What to produce - Can you copy the stretch of entries from the line containing "For every named" through the line containing "Agrupaciones (811, 58)", leaving every character unchanged?

--- Start Task input ---

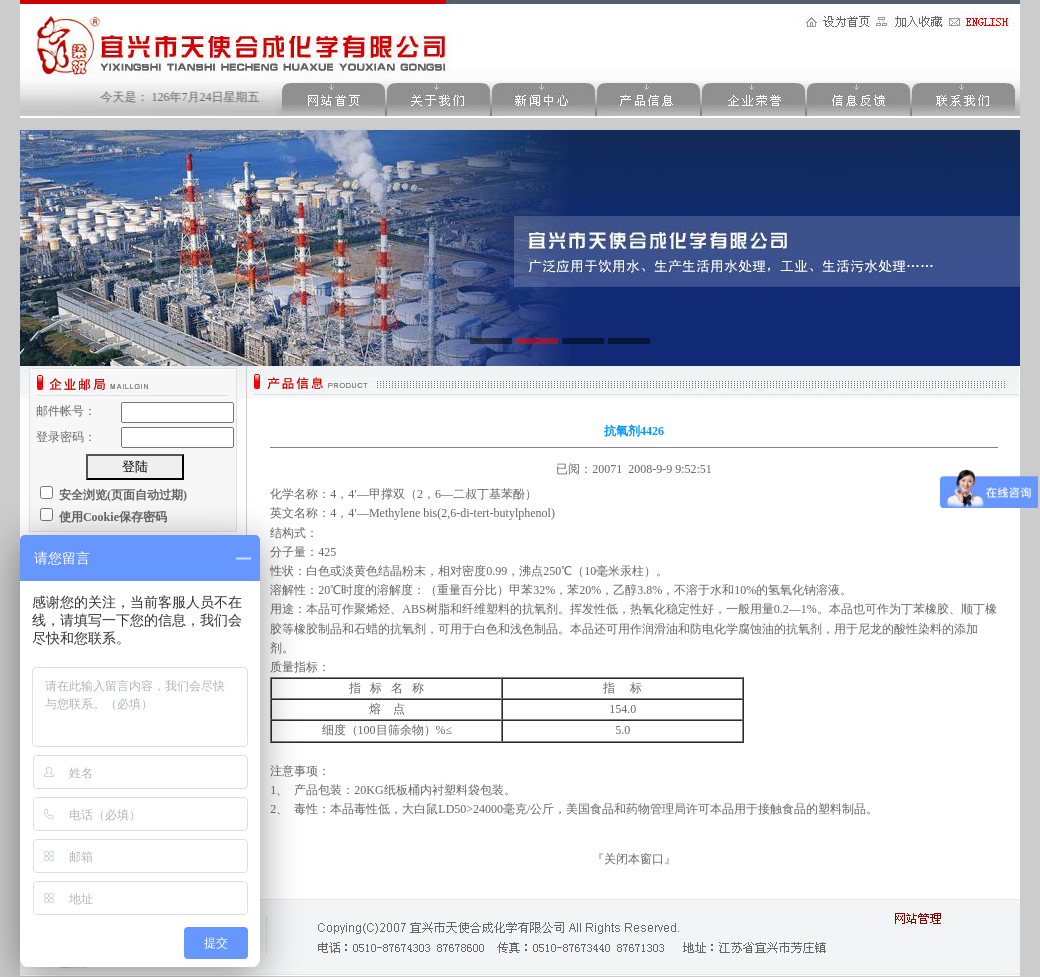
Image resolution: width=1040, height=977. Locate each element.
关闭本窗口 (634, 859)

--- End Task input ---
--- Start Task input ---

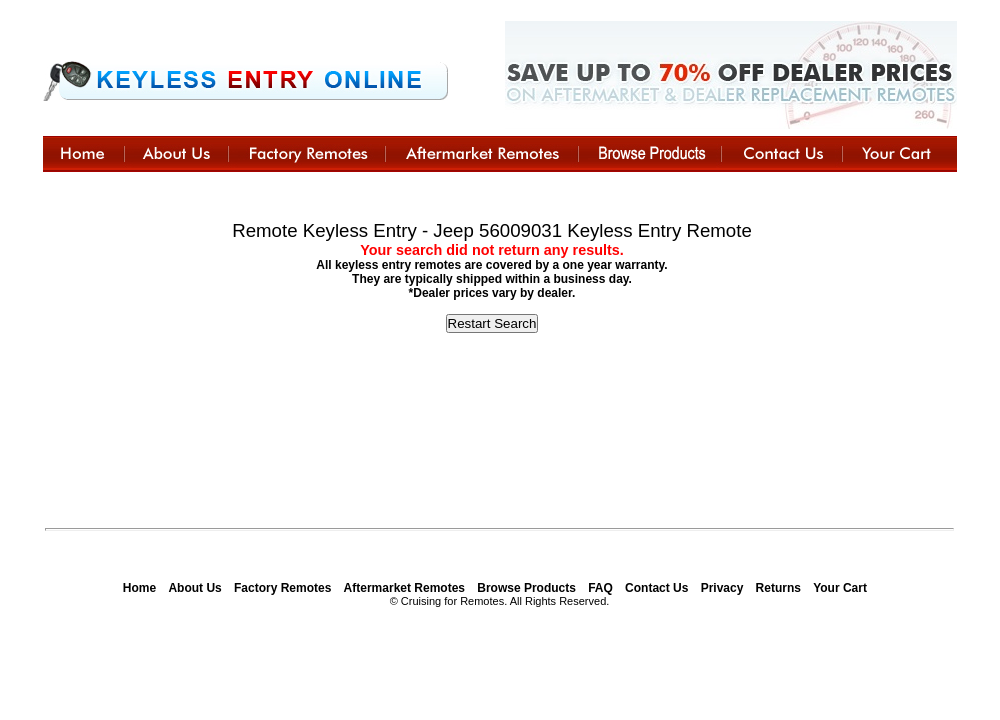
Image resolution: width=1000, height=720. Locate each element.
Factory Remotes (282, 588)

--- End Task input ---
--- Start Task input ---

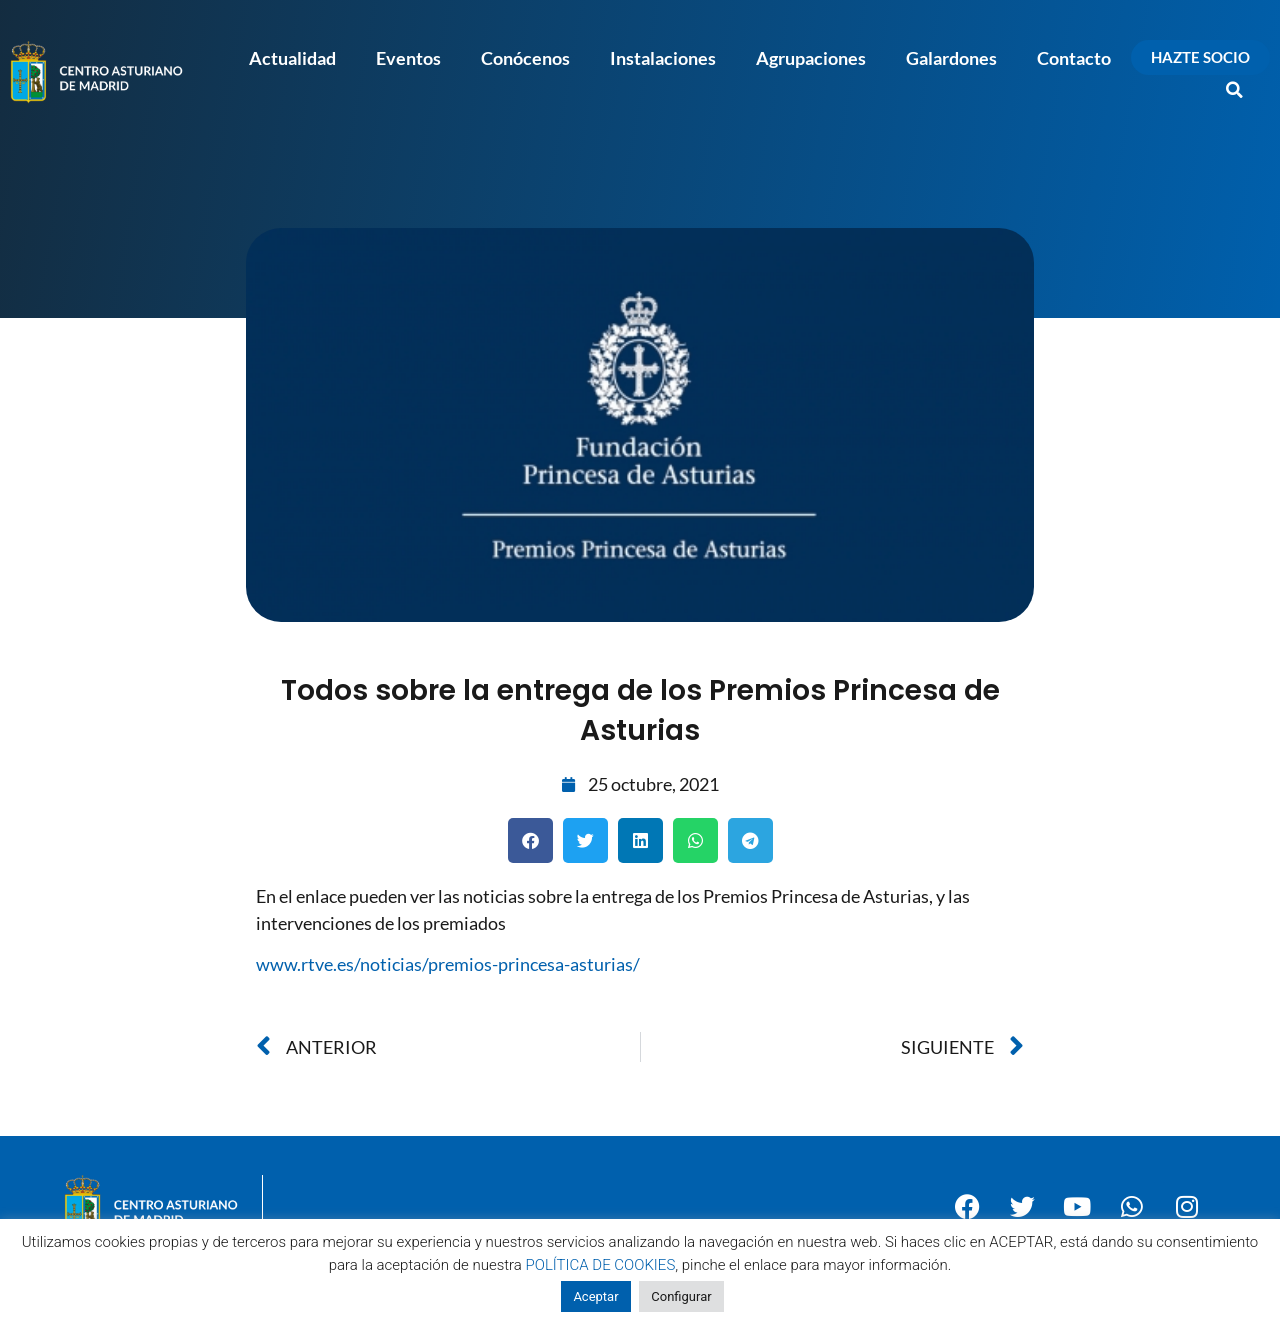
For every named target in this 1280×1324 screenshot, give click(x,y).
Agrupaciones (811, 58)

--- End Task input ---

Answer to this task -
For every named target in this 1280×1324 screenshot, give click(x,y).
Agrupaciones (811, 58)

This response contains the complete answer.